- Died: 27 July 2021 Oakville, Ontario, Canada
- Allegiance: Pakistan (before 1972) Bangladesh
- Branch: Pakistan Navy Bangladesh Navy
- Service years: 1957 - 1987
- Rank: Commodore
- Commands: Chairman of Bangladesh Shipping Corporation; Director General of Department of Shipping; Commodore, COMKHUL;
- Other work: President of Bangladesh Cricket Board

= Mujibur Rahman (commodore) =

Mujibur Rahman was a Bangladesh Navy commodore, ambassador and former president of Bangladesh Cricket Board.

==Career==
Rahman received training in British Navy and served as a submariner in the Pakistan Navy. He joined the Bangladesh Navy after the Independence of Bangladesh. He served as the director general of the Department of Shipping. He was the chairman of Bangladesh Shipping Corporation.

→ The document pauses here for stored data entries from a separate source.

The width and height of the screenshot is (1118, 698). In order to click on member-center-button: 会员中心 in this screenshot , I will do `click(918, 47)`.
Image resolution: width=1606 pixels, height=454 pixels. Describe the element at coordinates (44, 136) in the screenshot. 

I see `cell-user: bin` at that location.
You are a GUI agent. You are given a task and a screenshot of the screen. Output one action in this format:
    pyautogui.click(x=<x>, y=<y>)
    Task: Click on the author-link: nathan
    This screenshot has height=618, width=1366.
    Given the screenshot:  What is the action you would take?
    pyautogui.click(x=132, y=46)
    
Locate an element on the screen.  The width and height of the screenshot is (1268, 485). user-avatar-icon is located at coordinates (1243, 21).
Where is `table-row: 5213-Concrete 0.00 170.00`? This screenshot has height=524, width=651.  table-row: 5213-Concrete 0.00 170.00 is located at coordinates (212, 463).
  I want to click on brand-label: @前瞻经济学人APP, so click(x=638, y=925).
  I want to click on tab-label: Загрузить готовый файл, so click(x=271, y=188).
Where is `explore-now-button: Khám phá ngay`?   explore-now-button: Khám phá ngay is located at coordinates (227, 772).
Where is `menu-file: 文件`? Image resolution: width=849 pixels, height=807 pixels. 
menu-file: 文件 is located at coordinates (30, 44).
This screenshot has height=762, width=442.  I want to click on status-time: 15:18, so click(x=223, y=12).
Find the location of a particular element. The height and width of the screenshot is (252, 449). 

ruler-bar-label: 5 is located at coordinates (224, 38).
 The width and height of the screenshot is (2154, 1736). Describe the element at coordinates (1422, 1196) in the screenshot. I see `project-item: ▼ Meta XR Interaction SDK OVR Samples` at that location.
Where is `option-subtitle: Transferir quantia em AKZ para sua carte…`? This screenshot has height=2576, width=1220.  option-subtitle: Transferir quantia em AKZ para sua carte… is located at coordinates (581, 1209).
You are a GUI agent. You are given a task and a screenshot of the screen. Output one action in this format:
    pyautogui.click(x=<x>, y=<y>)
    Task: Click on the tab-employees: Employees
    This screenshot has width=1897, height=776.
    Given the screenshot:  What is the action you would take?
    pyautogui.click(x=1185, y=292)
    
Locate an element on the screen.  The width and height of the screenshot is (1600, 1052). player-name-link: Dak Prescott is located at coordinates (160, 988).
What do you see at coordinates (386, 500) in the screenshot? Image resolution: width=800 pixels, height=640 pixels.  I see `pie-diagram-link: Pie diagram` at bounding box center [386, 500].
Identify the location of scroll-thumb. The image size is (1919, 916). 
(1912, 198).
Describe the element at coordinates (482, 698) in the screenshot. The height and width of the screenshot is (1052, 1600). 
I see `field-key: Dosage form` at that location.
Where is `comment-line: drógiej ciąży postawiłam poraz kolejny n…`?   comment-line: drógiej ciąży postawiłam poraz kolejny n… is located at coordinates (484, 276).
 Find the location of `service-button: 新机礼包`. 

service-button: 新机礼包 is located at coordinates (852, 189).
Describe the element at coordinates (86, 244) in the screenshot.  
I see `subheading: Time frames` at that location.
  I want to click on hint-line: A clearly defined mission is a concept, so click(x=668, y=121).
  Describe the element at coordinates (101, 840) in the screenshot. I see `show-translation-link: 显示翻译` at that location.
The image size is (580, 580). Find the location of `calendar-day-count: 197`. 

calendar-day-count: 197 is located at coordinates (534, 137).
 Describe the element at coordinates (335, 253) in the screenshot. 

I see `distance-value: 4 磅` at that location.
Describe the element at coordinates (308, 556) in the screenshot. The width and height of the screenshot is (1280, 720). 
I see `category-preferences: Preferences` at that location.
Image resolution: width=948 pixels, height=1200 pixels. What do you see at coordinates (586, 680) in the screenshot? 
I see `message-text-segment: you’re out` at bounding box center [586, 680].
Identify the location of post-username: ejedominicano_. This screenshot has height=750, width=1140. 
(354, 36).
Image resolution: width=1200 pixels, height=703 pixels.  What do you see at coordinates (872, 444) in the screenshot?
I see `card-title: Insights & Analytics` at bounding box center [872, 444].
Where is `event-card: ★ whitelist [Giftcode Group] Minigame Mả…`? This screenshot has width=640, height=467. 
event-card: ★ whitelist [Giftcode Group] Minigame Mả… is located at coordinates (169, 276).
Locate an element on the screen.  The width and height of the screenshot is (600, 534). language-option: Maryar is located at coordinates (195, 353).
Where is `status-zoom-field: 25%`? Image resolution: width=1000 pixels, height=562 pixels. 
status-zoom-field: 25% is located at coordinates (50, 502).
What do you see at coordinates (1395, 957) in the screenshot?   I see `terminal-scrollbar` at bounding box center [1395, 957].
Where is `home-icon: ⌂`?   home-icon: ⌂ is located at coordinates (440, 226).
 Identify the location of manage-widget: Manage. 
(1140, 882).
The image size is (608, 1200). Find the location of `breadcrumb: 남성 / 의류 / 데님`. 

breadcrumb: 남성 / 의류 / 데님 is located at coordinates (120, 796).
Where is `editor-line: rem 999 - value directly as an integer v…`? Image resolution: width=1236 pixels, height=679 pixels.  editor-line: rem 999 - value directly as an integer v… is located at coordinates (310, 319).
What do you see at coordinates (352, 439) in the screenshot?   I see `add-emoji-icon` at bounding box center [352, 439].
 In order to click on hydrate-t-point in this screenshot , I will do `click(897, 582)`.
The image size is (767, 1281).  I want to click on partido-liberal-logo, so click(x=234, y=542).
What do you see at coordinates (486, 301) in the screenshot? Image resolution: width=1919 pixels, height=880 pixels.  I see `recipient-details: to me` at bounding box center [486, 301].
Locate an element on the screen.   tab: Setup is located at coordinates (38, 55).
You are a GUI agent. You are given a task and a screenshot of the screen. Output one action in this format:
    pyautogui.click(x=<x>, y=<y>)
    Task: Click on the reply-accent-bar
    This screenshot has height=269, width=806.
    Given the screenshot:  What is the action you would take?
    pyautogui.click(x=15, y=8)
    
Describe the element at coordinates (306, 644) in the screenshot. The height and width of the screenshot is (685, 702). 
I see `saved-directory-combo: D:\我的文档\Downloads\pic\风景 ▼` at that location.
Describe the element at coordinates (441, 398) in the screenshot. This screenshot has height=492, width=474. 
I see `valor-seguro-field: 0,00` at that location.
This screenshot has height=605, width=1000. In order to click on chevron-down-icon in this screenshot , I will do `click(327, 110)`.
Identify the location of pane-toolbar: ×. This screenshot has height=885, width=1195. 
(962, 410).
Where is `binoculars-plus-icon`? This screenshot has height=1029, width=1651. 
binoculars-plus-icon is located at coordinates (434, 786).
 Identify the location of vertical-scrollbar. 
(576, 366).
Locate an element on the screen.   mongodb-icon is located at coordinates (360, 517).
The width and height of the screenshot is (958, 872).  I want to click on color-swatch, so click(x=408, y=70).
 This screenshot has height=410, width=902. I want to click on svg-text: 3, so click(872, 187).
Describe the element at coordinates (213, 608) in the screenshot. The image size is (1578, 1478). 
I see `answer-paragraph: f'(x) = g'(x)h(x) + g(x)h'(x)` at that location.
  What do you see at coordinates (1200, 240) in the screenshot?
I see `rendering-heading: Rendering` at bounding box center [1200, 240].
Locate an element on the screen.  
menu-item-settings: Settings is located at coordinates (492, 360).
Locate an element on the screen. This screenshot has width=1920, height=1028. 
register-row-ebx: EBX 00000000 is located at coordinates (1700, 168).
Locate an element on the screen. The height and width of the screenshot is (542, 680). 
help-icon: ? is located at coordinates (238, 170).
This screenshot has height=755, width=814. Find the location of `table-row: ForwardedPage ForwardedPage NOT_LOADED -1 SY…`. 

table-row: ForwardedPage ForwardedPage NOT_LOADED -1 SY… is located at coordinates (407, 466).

Rahman was a member of the Marylebone Cricket Club. In 1979, he was the manager of the Bangladesh national cricket team. He was the president of Bangladesh Cricket Board from 28 September 1981 to 30 January 1983. Rahman, who was the ambassador of Bangladesh to Libya, was appointed ambassador of Bangladesh to Brazil in 1986.

== Death ==
Rahman died on 27 July 2021 in West Oak Village Long-Term Care Home, Oakville, Ontario, Canada.